B. Reflected RF power monitoring

RF power monitoring is an indispensable part of a real-time tuning and matching feedback system. A commercialized RF power detector (LTC5507, Linear technology, Milpitas, CA, USA) based on the Schottky diode's peak detection is used to get the stable RF power measurement and to satisfy the requirements of this study such as input dynamic range, power supply option, effects of the strong magnetic field, etc. The high accuracy of the power monitoring circuit cannot be obtained without a high directivity coupler [19]. The custom-built RF coupler has the coupling factor of 27 dB, the isolation of 45 dB, and the directivity of 18 dB. When capacitances of capacitor arrays vary with PIN diode switching, the RF power reflection through the coupler is connected to the input of the power detector circuit and then the DC voltage output that is proportional to the reflected RF power is generated.

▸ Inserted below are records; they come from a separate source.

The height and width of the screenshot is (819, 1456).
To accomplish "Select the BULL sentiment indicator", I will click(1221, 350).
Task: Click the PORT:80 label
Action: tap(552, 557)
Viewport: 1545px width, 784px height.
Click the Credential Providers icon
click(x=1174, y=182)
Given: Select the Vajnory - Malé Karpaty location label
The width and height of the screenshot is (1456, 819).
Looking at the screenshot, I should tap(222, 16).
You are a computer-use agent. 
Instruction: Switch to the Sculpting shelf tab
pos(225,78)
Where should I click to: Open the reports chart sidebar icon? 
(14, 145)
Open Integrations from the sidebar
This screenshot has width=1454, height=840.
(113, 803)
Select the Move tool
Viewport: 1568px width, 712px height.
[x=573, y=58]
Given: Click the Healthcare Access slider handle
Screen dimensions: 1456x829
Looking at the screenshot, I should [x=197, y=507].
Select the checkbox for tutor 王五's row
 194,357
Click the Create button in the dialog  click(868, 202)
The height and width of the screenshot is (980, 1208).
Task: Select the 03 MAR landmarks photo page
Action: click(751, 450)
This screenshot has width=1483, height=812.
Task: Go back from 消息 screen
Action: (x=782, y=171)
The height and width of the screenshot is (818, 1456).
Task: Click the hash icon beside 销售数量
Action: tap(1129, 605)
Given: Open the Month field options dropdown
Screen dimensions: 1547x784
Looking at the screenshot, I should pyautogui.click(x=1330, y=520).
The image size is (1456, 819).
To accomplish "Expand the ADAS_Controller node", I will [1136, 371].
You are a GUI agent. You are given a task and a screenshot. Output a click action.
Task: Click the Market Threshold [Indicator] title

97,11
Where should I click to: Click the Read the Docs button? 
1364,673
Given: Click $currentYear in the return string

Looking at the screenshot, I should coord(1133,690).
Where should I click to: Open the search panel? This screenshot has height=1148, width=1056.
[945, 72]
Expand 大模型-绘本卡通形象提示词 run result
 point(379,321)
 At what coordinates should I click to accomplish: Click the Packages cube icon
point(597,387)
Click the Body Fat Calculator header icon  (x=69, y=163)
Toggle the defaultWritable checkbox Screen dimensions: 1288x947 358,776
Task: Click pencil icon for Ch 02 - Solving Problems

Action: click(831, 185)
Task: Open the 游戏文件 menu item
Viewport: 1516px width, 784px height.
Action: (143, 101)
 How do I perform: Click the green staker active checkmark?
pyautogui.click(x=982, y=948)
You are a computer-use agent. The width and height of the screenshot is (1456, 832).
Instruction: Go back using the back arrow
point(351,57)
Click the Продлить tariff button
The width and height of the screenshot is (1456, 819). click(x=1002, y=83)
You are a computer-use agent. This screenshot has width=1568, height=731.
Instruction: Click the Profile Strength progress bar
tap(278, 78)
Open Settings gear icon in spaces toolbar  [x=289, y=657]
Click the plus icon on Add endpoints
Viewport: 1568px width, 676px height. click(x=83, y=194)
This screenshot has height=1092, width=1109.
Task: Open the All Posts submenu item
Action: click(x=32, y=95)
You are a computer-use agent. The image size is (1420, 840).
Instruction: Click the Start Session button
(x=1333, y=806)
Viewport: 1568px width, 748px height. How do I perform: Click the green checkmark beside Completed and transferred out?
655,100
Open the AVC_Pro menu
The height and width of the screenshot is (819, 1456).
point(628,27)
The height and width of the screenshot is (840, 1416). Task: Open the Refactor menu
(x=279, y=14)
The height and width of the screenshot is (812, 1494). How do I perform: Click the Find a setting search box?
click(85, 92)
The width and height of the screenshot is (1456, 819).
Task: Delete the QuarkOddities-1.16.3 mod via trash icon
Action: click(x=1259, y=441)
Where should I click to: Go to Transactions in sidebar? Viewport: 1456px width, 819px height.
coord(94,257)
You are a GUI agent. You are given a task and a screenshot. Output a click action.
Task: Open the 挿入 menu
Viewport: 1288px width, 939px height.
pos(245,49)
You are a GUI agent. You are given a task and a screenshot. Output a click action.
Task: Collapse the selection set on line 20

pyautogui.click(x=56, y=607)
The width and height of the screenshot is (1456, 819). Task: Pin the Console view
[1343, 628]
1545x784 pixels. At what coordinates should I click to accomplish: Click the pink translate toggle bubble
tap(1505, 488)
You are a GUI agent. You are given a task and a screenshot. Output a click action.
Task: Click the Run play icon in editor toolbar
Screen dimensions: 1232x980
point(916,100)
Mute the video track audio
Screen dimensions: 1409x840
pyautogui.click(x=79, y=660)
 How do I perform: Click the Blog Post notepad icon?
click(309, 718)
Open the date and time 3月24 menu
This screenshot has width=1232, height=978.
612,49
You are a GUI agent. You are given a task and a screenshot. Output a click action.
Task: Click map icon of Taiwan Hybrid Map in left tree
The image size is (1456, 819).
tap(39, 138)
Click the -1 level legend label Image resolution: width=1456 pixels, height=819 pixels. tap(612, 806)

C. Main controller and PIN diode driver

An automatic control algorithm was implemented into the FPGA (Field Programmable Gate Array) core (Cyclone 4 series, Altera) using Verilog HDL (Hardware Description Language). The 12-bit ADC (ADC128S, National Semiconductor, Lewisville, TX) converts the sampled RF reflection power into 12 bit digital signals for the computation in the FPGA core. The automatic function algorithm has been run with the real-time output of the RF power monitoring circuit, and it switches PIN diodes through the output of the PIN diode drivers. The PIN diode switching control signals are generated by the FPGA, and the reflected RF power signals are sampled simultaneously as shown in the time diagram in Fig. 6. This algorithm follows timing constraint of the MRI system (Siemens Magnetom 7 T) that is used for this study. The minimum interval between RF pulse packets is 2 ms, and multi-sampler samples the reflected power level generated by the RF power measurement circuit after PIN diode switching. The PIN diodes are switched after the RF pulse pocket to eliminate the influence of high power RF signals. The state toggle signal in Fig. 6 indicates the duration of tuning or matching control based on the tuning and matching processes in Fig. 3, and several iterations may be used to increase the accuracy of the performance of the system. To switch PIN diodes (MA4P7470F, M/A-COM technology, Lowell, MA, USA), a level shifter and an amplifier are required to make dual high voltages and high current driving capability. The level shifter generates moderate dual output voltages and the high power amplifier (OPA552, Texas Instruments, Dallas, TX) amplifies it to completely turn on or off PIN diodes against high power RF signals. In case of the forward bias, each PIN diode needs at least 20 mA to be turned on. In case of the reverse bias condition to completely turn off the PIN diode, the reverse voltage should keep the proper voltage level (less than -25 V) to prevent the RF leakages through PIN diodes [20].

Fig. 6.

Fig. 6

Time diagram of the automatic tuning and matching function.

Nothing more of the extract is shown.